当座比率は実務上では流動比率の半分以上であることが目安となります。業種ごとに異なるため同業他社比較や時系列比較が重要となります。

次のような場合に表示替えを行った後で当座比率を算出する必要があります。

  1. 現金(預金)に満期が1年超の固定性預金や借入金の担保に提供している拘束性預金が含まれる場合
  2. 受取手形に期日書換手形(ジャンプ手形)や不渡手形が含まれている場合
  3. 売掛金に回収不能債権や滞留債権が含まれている場合
  4. 有価証券に多額の含み損がある場合

割引手形や裏書譲渡手形については資産性がなくなっているため、流動比率を算出する際には足し戻しを行わないことが肝要です。

  • 当座比率(%)=当座資産 ÷ 流動負債 × 100

 

③現金・預金比率

現金・預金比率は『現金・預金』の流動負債に対する支払能力の割合を表すものです。(即時の支払能力を表す)

ここでの現金・預金も1年超の固定性・拘束性預金は除いて判断します。

当座比率が高くても、この『現金・預金比率』が低い場合には受取手形・売掛金が焦げ付いており資金繰りが困難となっている可能性があります。

現金・預金比率が極端に高い場合には、資金が有効活用されておらず効率性が悪い事が想定できます。

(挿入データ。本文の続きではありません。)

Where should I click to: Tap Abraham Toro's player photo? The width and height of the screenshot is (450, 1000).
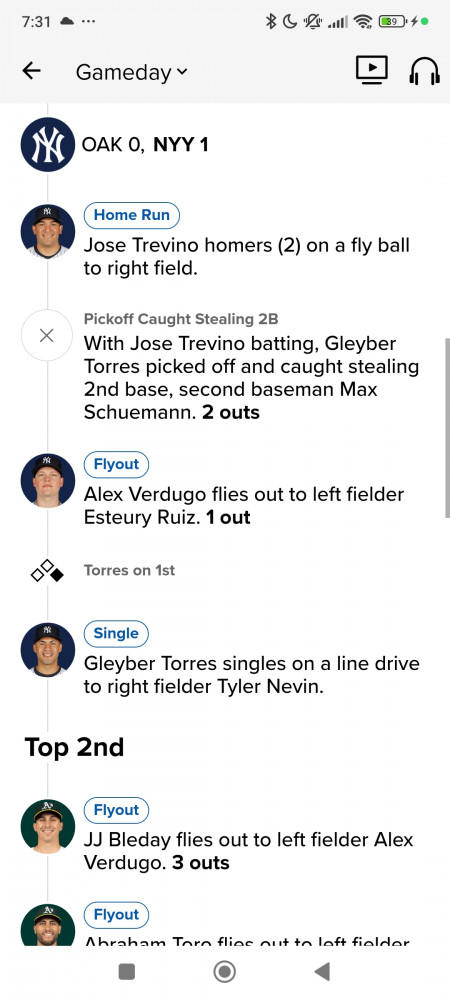pos(48,925)
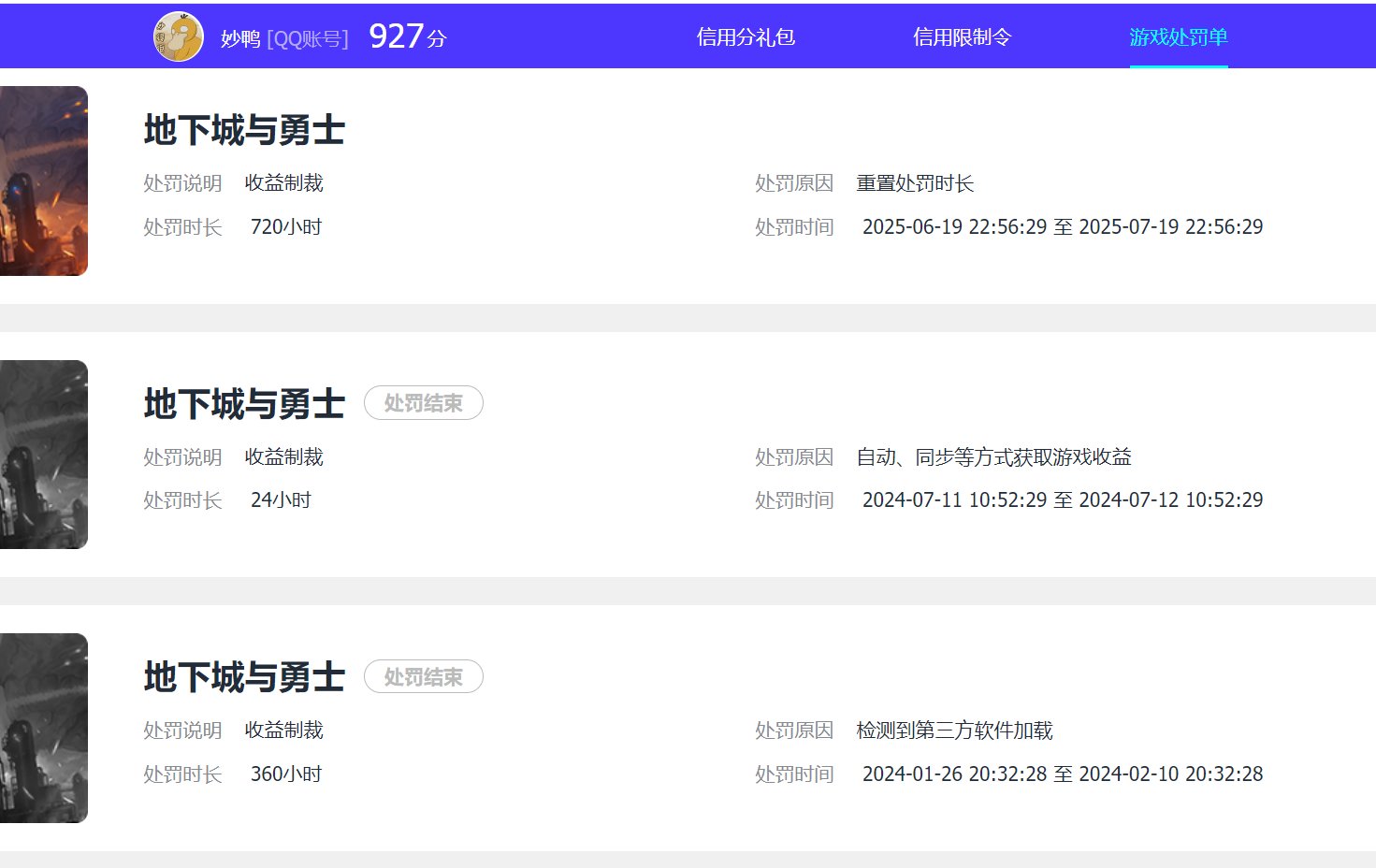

現金・預金比率の理想は20%とされていますが、他の比率同様に同業他社比較や時系列比較はとても重要です。

 

現金・預金比率(%)= 現金・預金 ÷ 流動負債 × 100

 

あとがき

このページでは、財務分析の中の『安全性(資本構成の分析・資産構成の分析・流動資産と流動負債の相互関係の分析)』について説明をしました。

時系列比較は比率分析を把握することで重要と考えています。私が当時業務にあたっていた際にも3期に渡り時系列比較をしておりました。

時系列比較をすると通年に渡り『良し悪し』が顕著に見えてきますので次の戦略を立てる際にも有効な分析かと考えています。

対象の業種ごとに比較表などを準備しておくとより顕著に状況が把握できるのではないでしょうか。